PALM HARBOR, Florida (AFP) — Stewart Cink, the 2009 British Open champion, was among five players to grab a share of the lead Friday in the darkness-halted second round of the US PGA Tour Valspar Championsh­ip.

The 50-year-old American fired a four-under par 67 to stand on six-under 136 after 36 holes along with countrymen Kevin Streelman, Brendon Todd and Chandler Phillips plus Canada’s Mackenzie Hughes.

Windy and rainy conditions helped create a leaderboar­d logjam at Innisbrook’s Copperhead course in Palm Harbor, Florida, with eight others one stroke adrift on 137.

Sunset fell with 15 golfers were unable to complete the second round, which will be completed Saturday morning before the third round begins.

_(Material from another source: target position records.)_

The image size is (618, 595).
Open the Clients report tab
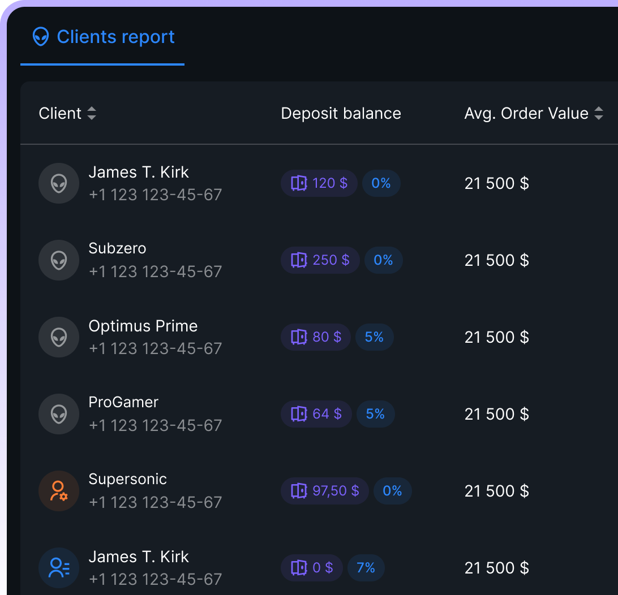click(x=103, y=37)
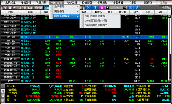Image resolution: width=172 pixels, height=104 pixels.
Task: Open the 分析工具 menu
Action: pyautogui.click(x=72, y=3)
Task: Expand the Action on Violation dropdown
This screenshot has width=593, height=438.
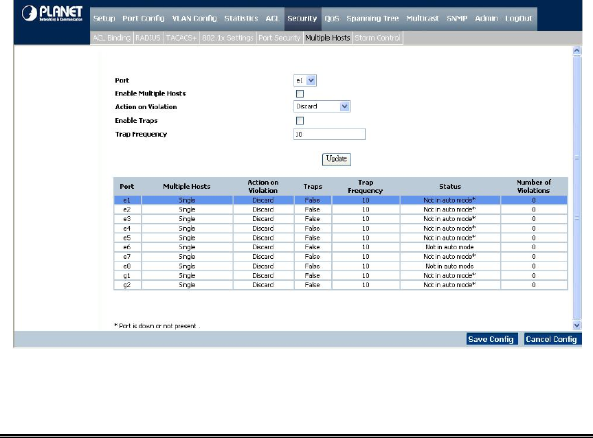Action: click(x=322, y=106)
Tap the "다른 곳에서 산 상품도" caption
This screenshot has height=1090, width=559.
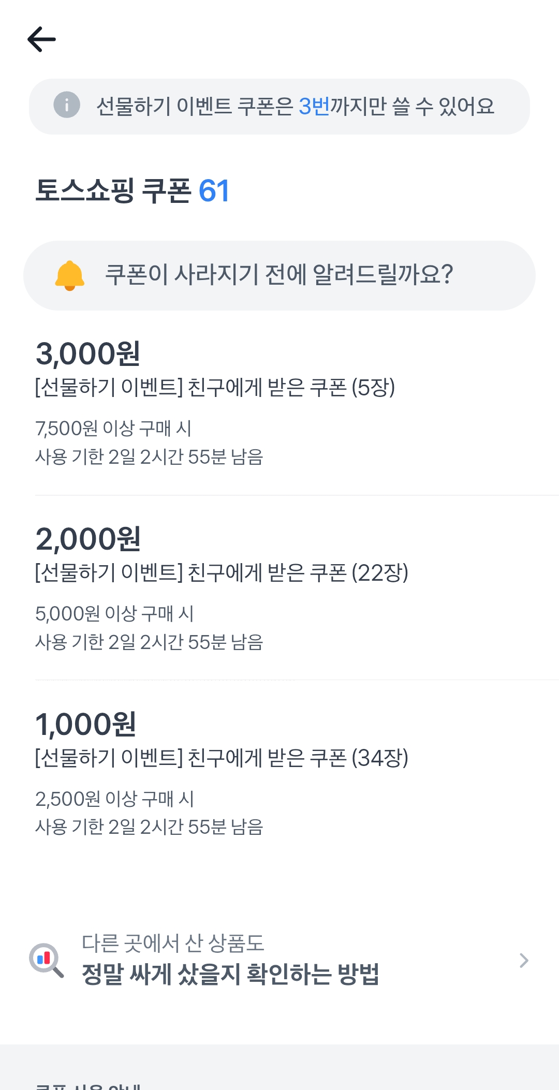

Filipino Rico Hoey was one-under for the day after 16 holes. He will resume second round at 5-under following an opening-round 67.

Cink, who defeated Tom Watson in a playoff at Turnberry 15 years ago to capture his only major title, seeks his ninth PGA Tour title and his first since capturing his third Heritage crown in 2021.

“I started off pretty scrappy, trying to find my footing, and then I did. I finished very strong,” Cink said. “You have to be long and accurate off the tee, smart with your decisions coming into the greens and hit really solid approaches.”

“There’s a reason that so many players rave about this course. It requires everything and so far this week I’ve done everything fairly well.”

Cink began on the back nine and birdied three of his first five holes, putting approaches inside five feet at 10 and the par-5 14th and inches from the hole at 12.

After missing the green and taking a bogey at the par-3 15th, Cink eagled the par-5 first, reaching the green in two and sinking a 20-foot putt.

He followed a 10-foot birdie putt at the second hole with a three-putt bogey at the third and, after a five-foot birdie putt at 14, missed a chance for the solo lead when a tee shot way right beyond a cart path at the ninth led to a closing bogey.

Cink made his 500th career PGA cut. “To make 500 cuts, I think that’s pretty respectabl­e,” Cink said. “I’m proud of that.”